Materials and Methods

IKK assay

The in vitro assay for measuring the inhibitory activity of S1627 against the IKK complex uses a biotinylated polypeptide spanning both Ser32 and Ser36 of IκBα and a specific antibody that only binds to the phosphorylated form of this polypeptide (anti-phospho-serine32 IκBα antibody; New England Biolabs, Beverly, MA). The antibody-peptide complex is then detected using ELISA.

The IκBα kinase complex was prepared by diluting 10 ml of HeLa S3 cell extracts S100 fraction with 40 ml of 50 mm HEPES, pH 7.5. Then, 40% ammonium sulfate was added and incubated on ice for 30 min. The precipitated pellet was redissolved with 5 ml of kinase buffer (50 mm HEPES, pH 7.5, 1 mm DTT, 0.5 mm EDTA, and 10 mm 2-glycerophosphate), clarified by centrifugation at 20,000 × g for 15 min and filtration through a 0.22 μm filter unit. The sample was loaded onto a 320 ml Superose-6 FPLC column (Amersham Biosciences, Uppsala, Sweden) equilibrated with kinase buffer operated at a 2 ml/min flow rate at 4°C. Fractions spanning the 670 kDa molecular weight marker were pooled for activation. The kinase-containing pool was then activated by incubation with 100 nm MEKK1Δ, 250 μm MgATP, 10 mm MgCl2, 5 mm DTT, 10 mm 2-glycerophosphate, and 2.5 μm microcystin-LR for 45 min at 37°C. Activated enzyme was stored at -80°C until additional use.

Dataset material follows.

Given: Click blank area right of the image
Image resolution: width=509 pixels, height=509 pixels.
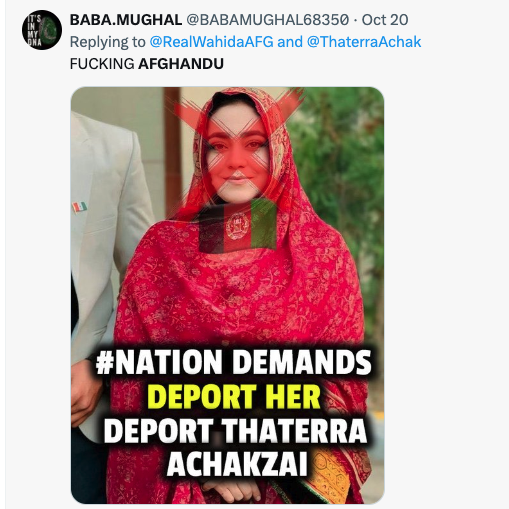Looking at the screenshot, I should 445,295.
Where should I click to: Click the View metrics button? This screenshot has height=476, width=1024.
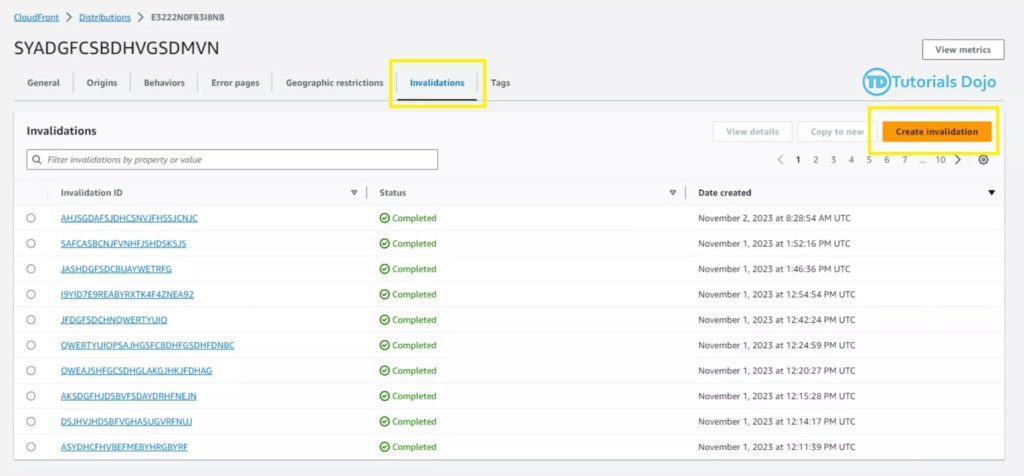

Per well of a 96-well plate, S1627 was preincubated at various concentrations in 1 μl of DMSO for 30 min at 25°C with 25 μl of activated enzyme diluted (1:35) with assay buffer (50 mm HEPES, pH 7.5, 5 mm DTT, 10 mm MgCl2, 10 mm 2-glycerophosphate, and 1 μm microcystin-LR). Twenty-five microliters of peptide substrate [biotin-(CH2)6-DRHDSGLDSMKD-CONH2; 40 μm stock solution] was then added to each well and incubated for 45 min before quenching with 50 μl of PBS, 0.1% BSA, and 20 mm EDTA plus (1:250) anti-phospho-IκBα antibody. Quenched kinase reaction samples and phospho-peptide-calibration standards [biotin-(CH2)6- DRHDS[PO3]GLDSMKD-CONH2; serially diluted in PBS/0.1% BSA] at 80 μl per well were transferred to a Protein-G plate (Pierce, Rockford, IL) and incubated for 1-2 hr with shaking. After three washes with PBS plus 0.05% Tween 20 and 100 μl of 0.13 μg/ml streptavidin conjugated with HRP diluted with PBS/0.1% BSA was added for 30 min. After five washes with PBS plus 0.05% Tween 20, 100 μl of TMB substrate (Kirkegaard & Perry Laboratories, Gaithersburg, MD) was added, and color development was stopped by adding 100 μl of 0.18 m H2SO4. Absorbance signals were recorded at 450 nm. Calibration curve standards were fitted by linear regression analysis using a four-parameter dose-response equation.

Other kinase assays

To assess the specificity of S1627, we determined its effects on 12 other kinases (Table 1) at a concentration of 20 μm, which is 2000-fold higher than the in vitro IC50 value for IKK. For kinases that were inhibited by >50% at that concentration, we additionally assessed the IC50 value. Kinase assays were performed by Cerep (Paris, France). The source of the kinase used in the respective assay, substrate, measured product, and experimental conditions are available at Cerep.

Table 1.

Effects of S1627 on various kinases


Kinase

Percentage inhibition at 20 μm S1627

IC50m) of S1627

Reference compound

IC50m) of reference compound
Casein kinase II 25 Hypericin 7
Cdk1 (cyclin-dependent protein kinase) 23 Roscovitine 2.1
CaMKII (Ca2+-calmodulin-dependent kinase) 86 14.6 Staurosporine 0.007
Erk-2 (p42 MAPK) 0 Staurosporine 7.4
p38β MAPK 11 SB-202190 0.034
MEK1 (MAP kinase kinase) 84 18.2 Staurosporine 0.03
Protein kinase A (stimulated) 21 H89 0.23
PKCα 0 Staurosporine 0.037
EGF receptor tyrosine kinase 16 PD 153035 0.005
Abl (nonreceptor tyrosine kinase) 5 Staurosporine 0.04
Src (nonreceptor tyrosine kinase) 103 2.18 Staurosporine 0.04
ZAP70 (Src family tyrosine kinase)
93
2.43
Staurosporine
0.016

Kinase activity was determined by Cerep (Paris, France). MAPK, MAP kinase; EGF, epidermal growth factor.

Nuclear extracts

Human umbilical vein endothelial cells were used to assess the effects of S1627 on NF-κB activation. Cells were cultured in endothelial growth medium supplemented with 1% penicillin-streptomycin, 2% FCS, hydrocortisone, human endothelial growth factor (EGF), human FGF, vascular endothelial growth factor, R3-insulin like growth factor-1, ascorbic acid, GA-1000, and heparin (Cell Systems/Clonetics). Cells were preincubated for 30 min with S1627 or vehicle and then stimulated for 60 min with 1 nm IL-1β in the presence or absence of S1627.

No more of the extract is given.